JORF n°0304 du 30 décembre 2012

  1. La mesure contrevient au principe d'annualité de l'impôt.
    Le caractère provisoire de l'impôt, qui ne vaut qu'en raison du II, ne saurait être retenu pour exonérer le dispositif de ces griefs. En dépit de l'affirmation de son caractère « exceptionnel », la contribution pourrait être ou non reconduite par une loi de finances ultérieure.
    Au demeurant, le caractère exceptionnel de cette contribution comporte en lui-même une inconstitutionnalité manifeste. Tout impôt, en vertu de la règle de l'annualité budgétaire d'application constante depuis la loi du 26 mai 1817 comme par l'ordonnance du 2 janvier 1959 puis la LOLF, n'est établi dans la loi de finances initiale que pour une année. Si cette règle connaît certains tempéraments en matière de programmation de dépenses, elle ne saurait en permettre en matière de recettes ainsi que le manifeste l'autorisation annuelle de percevoir l'impôt figurant à l'article 1er de chaque projet de loi de finances annuel. Une loi de finances annuelle ne peut établir un impôt pour deux ans.

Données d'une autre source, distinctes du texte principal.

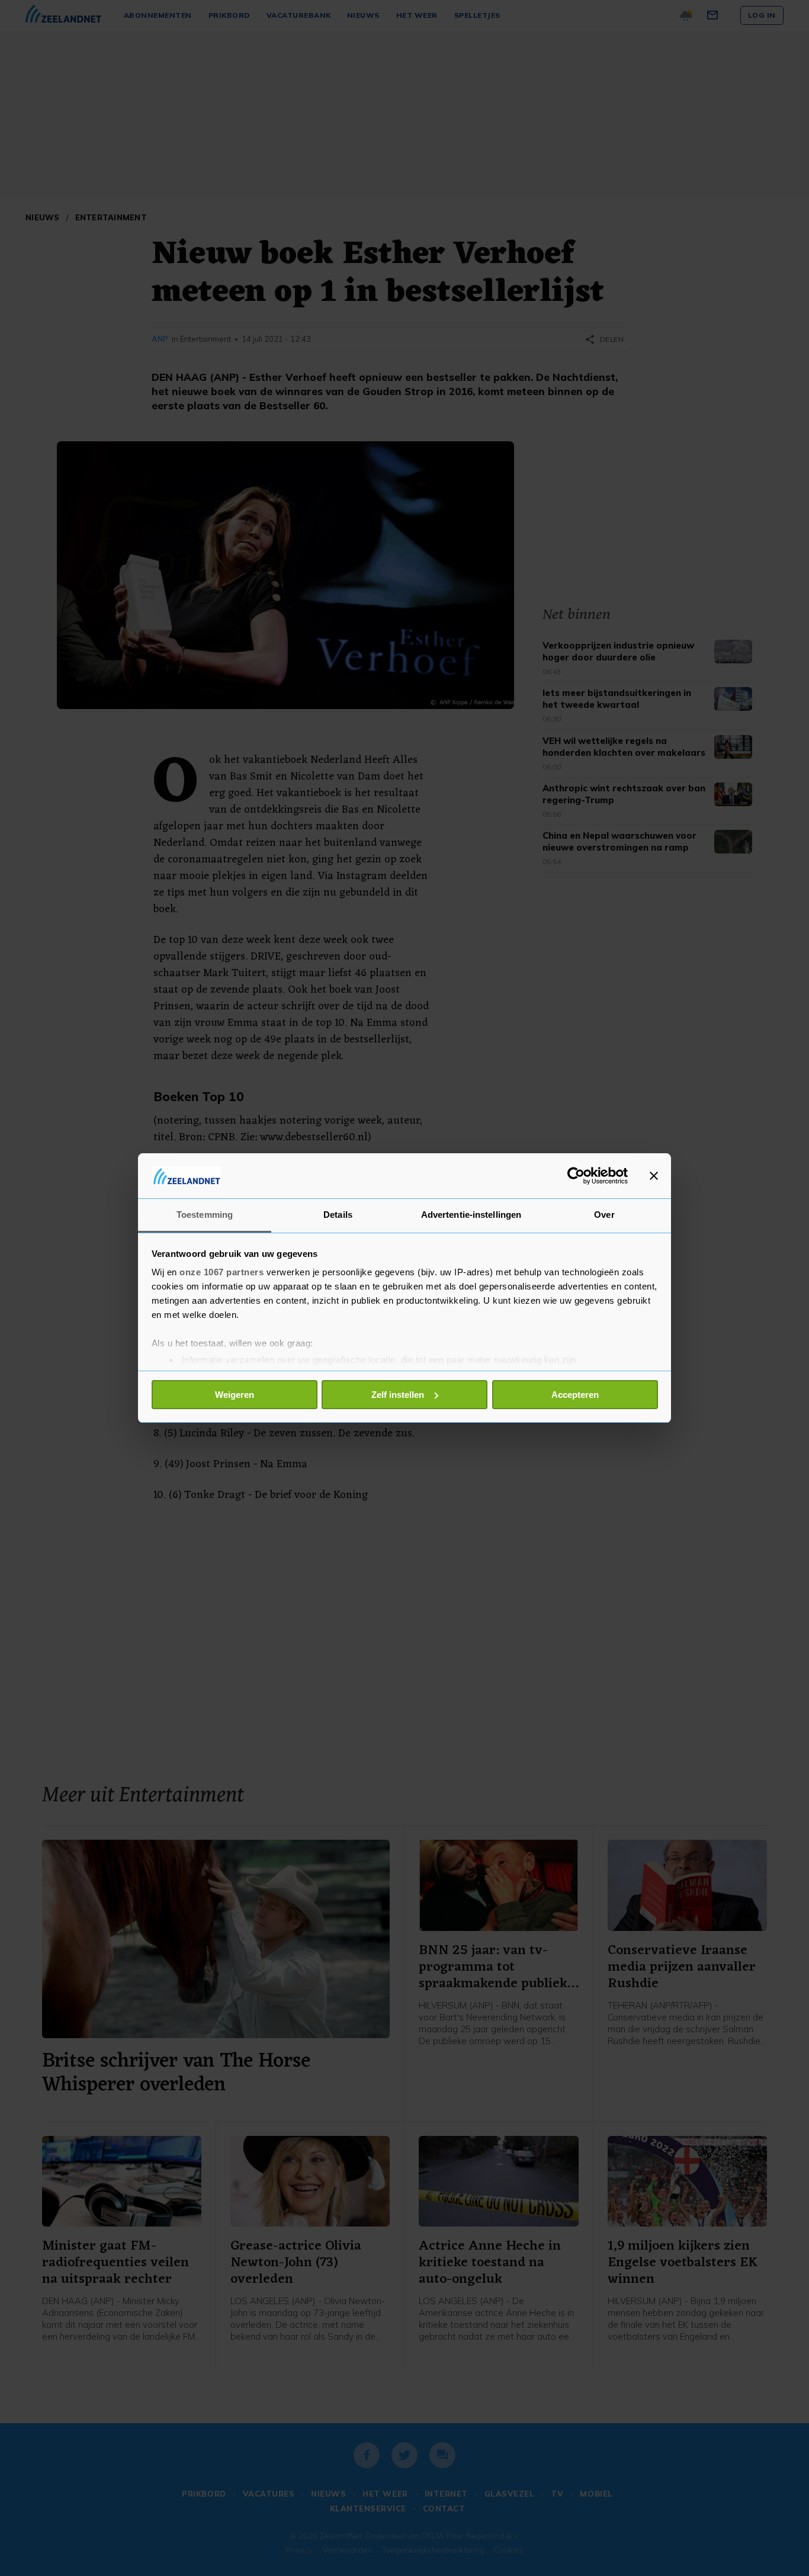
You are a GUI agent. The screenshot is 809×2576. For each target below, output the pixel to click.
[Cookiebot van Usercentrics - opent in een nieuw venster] (576, 1176)
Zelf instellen (397, 1395)
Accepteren (575, 1395)
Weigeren (234, 1395)
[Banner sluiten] (654, 1176)
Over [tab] (604, 1215)
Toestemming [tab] (204, 1215)
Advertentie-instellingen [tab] (471, 1215)
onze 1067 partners (221, 1272)
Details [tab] (337, 1215)
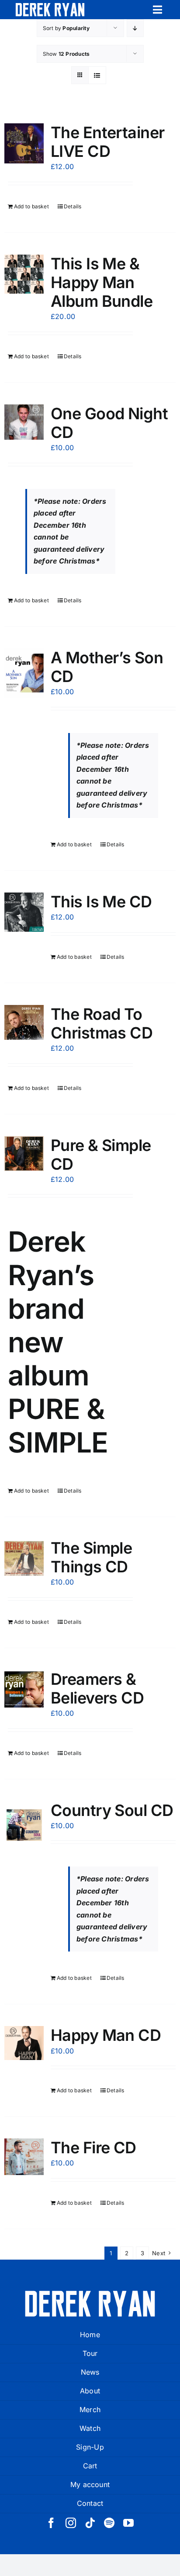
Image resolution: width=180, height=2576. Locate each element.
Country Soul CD (112, 1810)
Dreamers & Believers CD (97, 1688)
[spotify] (109, 2523)
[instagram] (71, 2523)
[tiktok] (90, 2523)
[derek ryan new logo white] (50, 6)
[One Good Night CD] (24, 422)
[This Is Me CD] (24, 912)
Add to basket (31, 206)
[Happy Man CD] (24, 2043)
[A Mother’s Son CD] (24, 673)
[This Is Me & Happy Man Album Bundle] (24, 274)
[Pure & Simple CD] (24, 1153)
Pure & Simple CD (101, 1155)
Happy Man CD (106, 2035)
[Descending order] (135, 28)
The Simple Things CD (91, 1557)
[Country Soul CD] (24, 1826)
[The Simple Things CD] (24, 1558)
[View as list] (97, 75)
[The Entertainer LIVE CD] (24, 143)
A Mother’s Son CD (107, 667)
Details (73, 206)
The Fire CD (93, 2147)
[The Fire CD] (24, 2156)
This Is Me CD (101, 901)
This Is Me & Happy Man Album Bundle (102, 282)
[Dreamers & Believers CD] (24, 1689)
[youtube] (128, 2523)
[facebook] (51, 2523)
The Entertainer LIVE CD (108, 142)
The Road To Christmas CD (102, 1023)
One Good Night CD (109, 423)
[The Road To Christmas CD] (24, 1022)
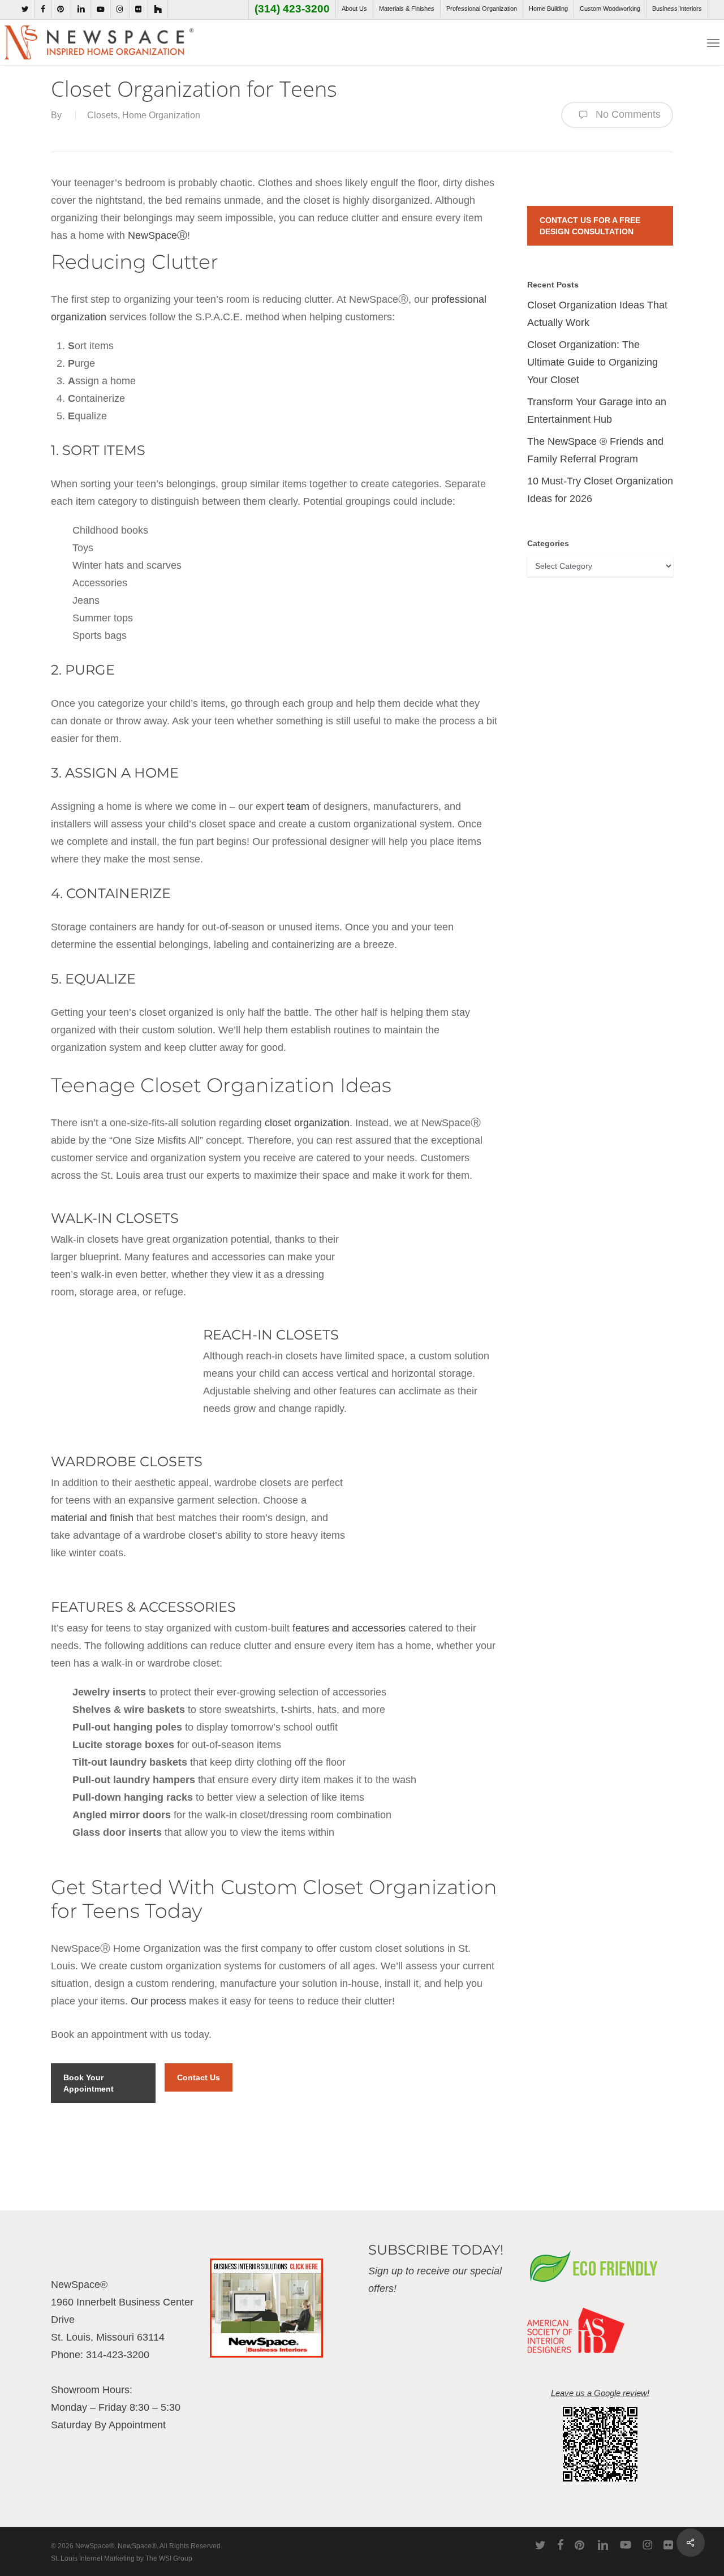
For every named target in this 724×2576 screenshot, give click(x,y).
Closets (102, 115)
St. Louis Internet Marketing (93, 2558)
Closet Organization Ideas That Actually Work (597, 313)
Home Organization (161, 115)
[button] (713, 42)
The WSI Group (168, 2558)
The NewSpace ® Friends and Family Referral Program (595, 450)
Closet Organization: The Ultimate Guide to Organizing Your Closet (592, 362)
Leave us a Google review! (600, 2393)
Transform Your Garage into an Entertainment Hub (596, 410)
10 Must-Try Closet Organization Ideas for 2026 (600, 489)
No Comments (627, 113)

    Par surcroît, la mention selon laquelle la contribution sera applicable aux revenus de 2013 ne peut trouver sa place en première partie, puisqu'elle n'a aucune incidence sur l'équilibre budgétaire de 2013, mais seulement une incidence attendue en 2014. Il ressort de l'article 34-II-7, a, de la loi organique relative aux lois de finances que seule la deuxième partie « peut comporter des dispositions relatives à l'assiette, au taux et aux modalités de recouvrement des impositions de toute nature qui n'affectent pas l'équilibre budgétaire ». Tel est bien le cas d'une contribution exceptionnelle perçue au titre de l'année n + 2.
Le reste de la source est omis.